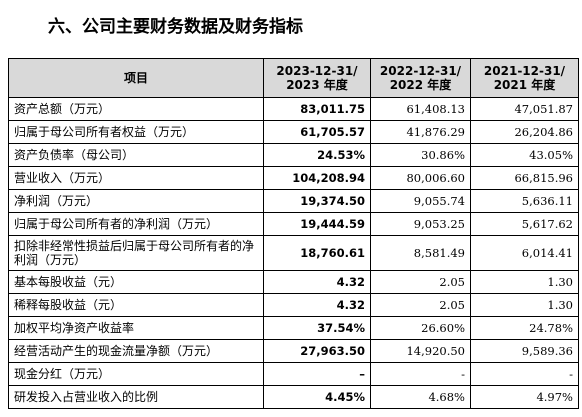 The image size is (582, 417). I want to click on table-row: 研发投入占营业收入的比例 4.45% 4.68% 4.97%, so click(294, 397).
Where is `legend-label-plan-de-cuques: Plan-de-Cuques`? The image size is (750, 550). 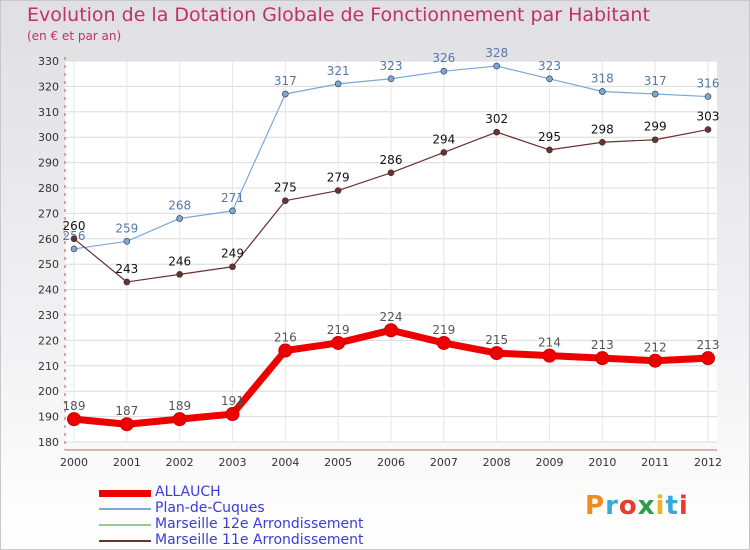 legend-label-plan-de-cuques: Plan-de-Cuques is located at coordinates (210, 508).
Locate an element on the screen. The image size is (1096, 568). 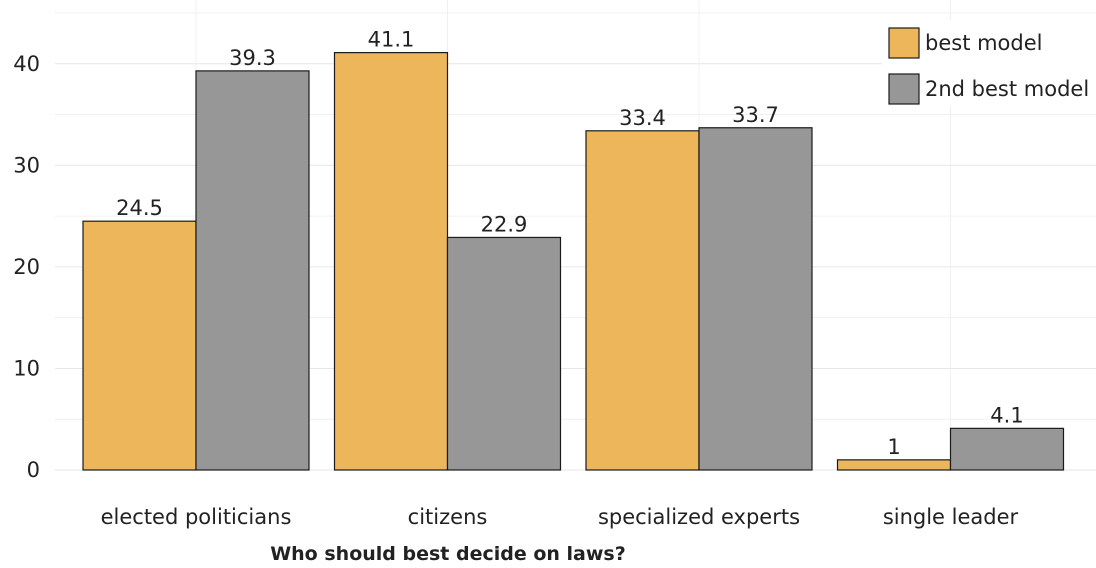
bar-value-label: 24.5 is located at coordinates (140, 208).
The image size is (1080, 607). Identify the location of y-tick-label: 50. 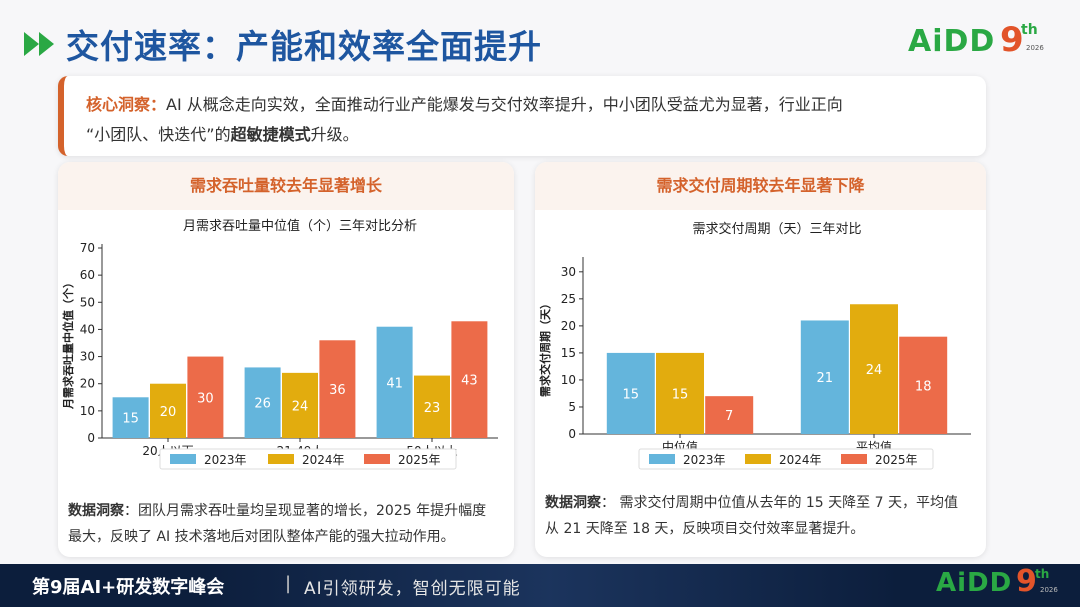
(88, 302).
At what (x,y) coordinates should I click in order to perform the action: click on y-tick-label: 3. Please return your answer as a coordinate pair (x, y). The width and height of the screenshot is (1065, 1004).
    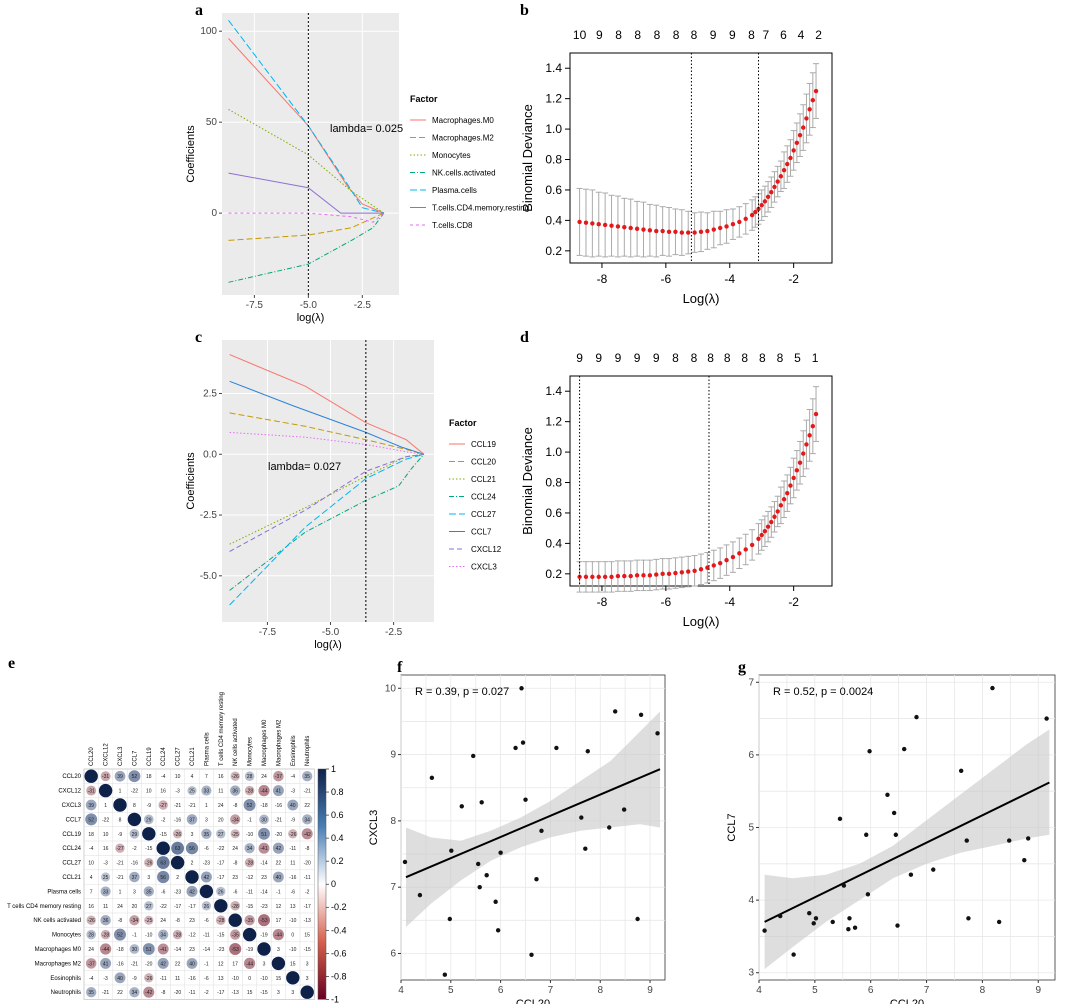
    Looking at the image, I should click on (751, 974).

What is needed
Can you repeat the material word for word, starting at the line that contains "The image size is (1080, 607)." and continuing through the end of the material, with the pictures left out?

Response area
The image size is (1080, 607). Identify the location of y-tick-label: 50. 
(88, 302).
At what (x,y) coordinates should I click in order to perform the action: click on y-tick-label: 3. Please return your answer as a coordinate pair (x, y). The width and height of the screenshot is (1065, 1004).
    Looking at the image, I should click on (751, 974).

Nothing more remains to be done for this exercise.